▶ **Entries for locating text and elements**
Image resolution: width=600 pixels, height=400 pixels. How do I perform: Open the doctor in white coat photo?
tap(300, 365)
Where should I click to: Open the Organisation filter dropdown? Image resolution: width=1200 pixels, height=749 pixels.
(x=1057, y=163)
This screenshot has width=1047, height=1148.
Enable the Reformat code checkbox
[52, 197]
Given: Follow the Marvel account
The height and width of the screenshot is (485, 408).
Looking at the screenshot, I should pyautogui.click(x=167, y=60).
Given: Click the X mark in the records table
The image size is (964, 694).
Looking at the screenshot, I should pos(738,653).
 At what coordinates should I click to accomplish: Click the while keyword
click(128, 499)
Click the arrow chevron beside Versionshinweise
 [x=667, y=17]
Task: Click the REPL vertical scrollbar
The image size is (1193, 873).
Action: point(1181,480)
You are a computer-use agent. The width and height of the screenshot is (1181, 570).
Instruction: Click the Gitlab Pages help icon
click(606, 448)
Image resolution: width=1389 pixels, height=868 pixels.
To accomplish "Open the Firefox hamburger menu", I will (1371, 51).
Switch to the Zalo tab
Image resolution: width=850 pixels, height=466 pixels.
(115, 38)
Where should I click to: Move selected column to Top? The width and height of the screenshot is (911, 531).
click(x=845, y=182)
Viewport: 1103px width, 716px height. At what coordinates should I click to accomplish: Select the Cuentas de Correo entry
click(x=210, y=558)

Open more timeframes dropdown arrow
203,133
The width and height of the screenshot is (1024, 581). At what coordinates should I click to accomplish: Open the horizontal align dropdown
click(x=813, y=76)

▶ **Exercise aim**
Identify every line of the items above that contains the string "pixels", and copy each of those lines in full.

▶ **Worked answer**
Image resolution: width=600 pixels, height=400 pixels. How do I perform: Open the doctor in white coat photo?
Where should I click to: Open the Organisation filter dropdown? Image resolution: width=1200 pixels, height=749 pixels.
Image resolution: width=1389 pixels, height=868 pixels.
Image resolution: width=850 pixels, height=466 pixels.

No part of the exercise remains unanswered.